Um temporal feio, com barulho intenso e lagoa revolta.
Nunca visto.
Nunca sentido.
Nunca imaginado!
Começou com um ventinho que, por mais forte a cada
momento, se tornou ameaçador. E a lagoa, sempre tão boazinha, por muitos metros
adentro rasa, de brincar crianças e de sossegar mães, cresceu...
E veio vindo...
Tomando conta da
areia onde, ontem mesmo, corpos tomavam sol, pernas jogavam bola, cães rolavam
em passeio e o chimarrão unia grupos.
A primeira vez que eu ouvi falar da Praia do Laranjal,
pensei que fosse um lugar com muitas laranjas.
Adivinhou! Não há
nenhuma!
Ou melhor, nas
fruteiras da praia do laranjal tem de tudo, até laranjas.

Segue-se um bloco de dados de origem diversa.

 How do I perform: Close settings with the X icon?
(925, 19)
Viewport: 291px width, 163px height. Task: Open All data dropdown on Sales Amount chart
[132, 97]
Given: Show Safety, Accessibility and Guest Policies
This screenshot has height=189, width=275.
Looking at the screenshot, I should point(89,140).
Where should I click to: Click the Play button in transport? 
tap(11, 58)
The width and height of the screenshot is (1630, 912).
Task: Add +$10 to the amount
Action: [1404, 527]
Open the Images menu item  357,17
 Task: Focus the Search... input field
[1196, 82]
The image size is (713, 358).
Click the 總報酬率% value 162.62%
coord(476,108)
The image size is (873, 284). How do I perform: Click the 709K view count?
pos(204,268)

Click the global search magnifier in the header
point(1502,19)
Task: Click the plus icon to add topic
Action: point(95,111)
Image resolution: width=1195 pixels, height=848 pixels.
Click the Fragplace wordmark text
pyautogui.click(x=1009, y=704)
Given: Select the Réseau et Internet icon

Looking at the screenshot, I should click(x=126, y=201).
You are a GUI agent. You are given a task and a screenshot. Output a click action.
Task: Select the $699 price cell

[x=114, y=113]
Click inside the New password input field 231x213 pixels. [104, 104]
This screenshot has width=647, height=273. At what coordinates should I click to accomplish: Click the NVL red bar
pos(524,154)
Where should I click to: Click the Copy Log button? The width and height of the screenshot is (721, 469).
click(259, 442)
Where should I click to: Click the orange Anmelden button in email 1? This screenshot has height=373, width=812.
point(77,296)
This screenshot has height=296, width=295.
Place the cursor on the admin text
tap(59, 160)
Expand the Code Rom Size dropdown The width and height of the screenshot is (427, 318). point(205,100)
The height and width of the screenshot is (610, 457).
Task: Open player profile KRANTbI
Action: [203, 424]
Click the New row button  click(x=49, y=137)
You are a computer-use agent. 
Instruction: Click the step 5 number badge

Do céu, de umbigo, laranja
comum, de suco, da serra, “de fora” e “de São Paulo”.
Mas nenhuma colhida ali, em laranjeiras que já não há...
O nome, Laranjal, se deve às inúmeras laranjeiras, segundo
eu fiquei sabendo, que havia.
Nas Quintas, um nome que davam às propriedades naquele
tempo. Hoje seria um sítio ou chácara.
Nessas quintas, frutas. Nativas como amora, goiaba, araçá,
ananás, pitanga e guabiroba. Outras, trazidas da Europa, como pêssego, ameixa e
pera. Laranjas também havia nas quintas: de casca grossa, eram as “laranjas crioulas”.
Por ser um lugar repleto de laranjas, tornou-se nome:
Praia do Laranjal. Com o fim das quintas, das frutas e das laranjas, do nome
restou a praia.
Lá por 1960, para se chegar à praia da lagoa, pessoas – a
pé, a cavalo ou em charretes – mais tarde em ônibus ou carros, faziam o caminho
pelo Areal. Por isso Avenida tão larga, a Domingos de Almeida. E tão cheia de
árvores... sombra, para o descanso no trajeto, que era longo.
Na Baronesa, mais
ou menos o meio.
No fim da Rua das
Traíras – essa eu ainda não descobri a origem do nome, mas não creio ser
difícil – uma balsa fazia o translado. Onde acabava a Rua das Traíras e
começava a balsa? Ao lado da Charqueada São João, uma Charqueda de verdade que
hoje serve de moldura para filmes, faz parte de roteiro turístico, cenário para
amores...
Memória exposta!
Depois da balsa, não sei bem quando, construíram um
pontilhão de madeira, que dava passada para um de cada vez. Carro, não pessoa,
ou seria pinguela...
Desviei-me novamente, volto ao temporal...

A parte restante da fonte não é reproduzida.